> _WHAT THE TASK ASKS_:
From the records that follow, copy every line in which "will" appears.

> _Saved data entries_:
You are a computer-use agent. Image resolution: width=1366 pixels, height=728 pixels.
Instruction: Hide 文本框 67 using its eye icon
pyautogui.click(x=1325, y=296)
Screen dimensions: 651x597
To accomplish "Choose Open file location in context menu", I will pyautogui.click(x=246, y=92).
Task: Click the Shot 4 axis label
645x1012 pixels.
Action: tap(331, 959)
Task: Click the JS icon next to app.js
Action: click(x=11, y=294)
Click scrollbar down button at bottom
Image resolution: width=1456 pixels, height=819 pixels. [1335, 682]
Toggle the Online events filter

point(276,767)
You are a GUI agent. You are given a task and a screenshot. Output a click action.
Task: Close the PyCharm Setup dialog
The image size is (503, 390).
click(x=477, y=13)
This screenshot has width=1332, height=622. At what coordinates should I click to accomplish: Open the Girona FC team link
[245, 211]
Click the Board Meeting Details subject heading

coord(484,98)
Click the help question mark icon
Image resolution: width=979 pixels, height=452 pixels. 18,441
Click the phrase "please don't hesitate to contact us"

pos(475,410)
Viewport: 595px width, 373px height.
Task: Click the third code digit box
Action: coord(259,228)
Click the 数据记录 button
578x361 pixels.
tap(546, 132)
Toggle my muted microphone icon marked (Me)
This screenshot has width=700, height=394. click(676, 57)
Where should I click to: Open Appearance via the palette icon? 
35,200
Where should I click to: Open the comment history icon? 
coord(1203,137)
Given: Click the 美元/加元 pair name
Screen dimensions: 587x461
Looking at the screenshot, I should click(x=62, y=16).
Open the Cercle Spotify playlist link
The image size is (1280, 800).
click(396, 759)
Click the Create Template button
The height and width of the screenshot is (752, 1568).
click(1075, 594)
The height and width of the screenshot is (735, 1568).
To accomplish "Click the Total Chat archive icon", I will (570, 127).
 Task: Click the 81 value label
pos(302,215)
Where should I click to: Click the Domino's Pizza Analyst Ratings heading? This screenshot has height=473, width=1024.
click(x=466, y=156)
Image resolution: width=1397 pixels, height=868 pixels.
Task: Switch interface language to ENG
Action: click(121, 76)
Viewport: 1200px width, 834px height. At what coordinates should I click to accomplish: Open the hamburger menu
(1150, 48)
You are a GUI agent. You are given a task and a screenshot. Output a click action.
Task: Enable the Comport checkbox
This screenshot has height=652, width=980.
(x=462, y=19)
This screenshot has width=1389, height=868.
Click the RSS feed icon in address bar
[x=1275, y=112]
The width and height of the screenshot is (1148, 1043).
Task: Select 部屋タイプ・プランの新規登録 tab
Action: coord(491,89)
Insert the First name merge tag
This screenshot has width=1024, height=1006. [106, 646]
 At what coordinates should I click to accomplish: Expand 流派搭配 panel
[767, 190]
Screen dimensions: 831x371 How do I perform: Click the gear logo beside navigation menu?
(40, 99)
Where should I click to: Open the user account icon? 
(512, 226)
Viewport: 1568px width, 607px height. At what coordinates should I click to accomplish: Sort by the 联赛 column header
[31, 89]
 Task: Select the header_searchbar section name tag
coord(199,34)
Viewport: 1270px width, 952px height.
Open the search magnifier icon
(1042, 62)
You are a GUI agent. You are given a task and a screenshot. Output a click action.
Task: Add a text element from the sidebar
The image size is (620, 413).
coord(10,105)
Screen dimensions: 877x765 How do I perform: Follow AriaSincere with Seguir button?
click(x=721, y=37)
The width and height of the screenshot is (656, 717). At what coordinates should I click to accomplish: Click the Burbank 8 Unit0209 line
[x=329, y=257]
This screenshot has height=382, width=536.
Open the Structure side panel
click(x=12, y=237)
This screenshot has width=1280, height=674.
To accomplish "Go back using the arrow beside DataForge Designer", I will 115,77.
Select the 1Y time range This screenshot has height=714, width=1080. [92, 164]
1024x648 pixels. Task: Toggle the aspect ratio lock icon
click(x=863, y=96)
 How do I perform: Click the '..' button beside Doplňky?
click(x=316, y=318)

> _SOLUTION FOR THIS PROBLEM_:
To accomplish "Choose Open file location in context menu", I will pyautogui.click(x=246, y=92).
To accomplish "Click the Total Chat archive icon", I will (570, 127).
To accomplish "Go back using the arrow beside DataForge Designer", I will 115,77.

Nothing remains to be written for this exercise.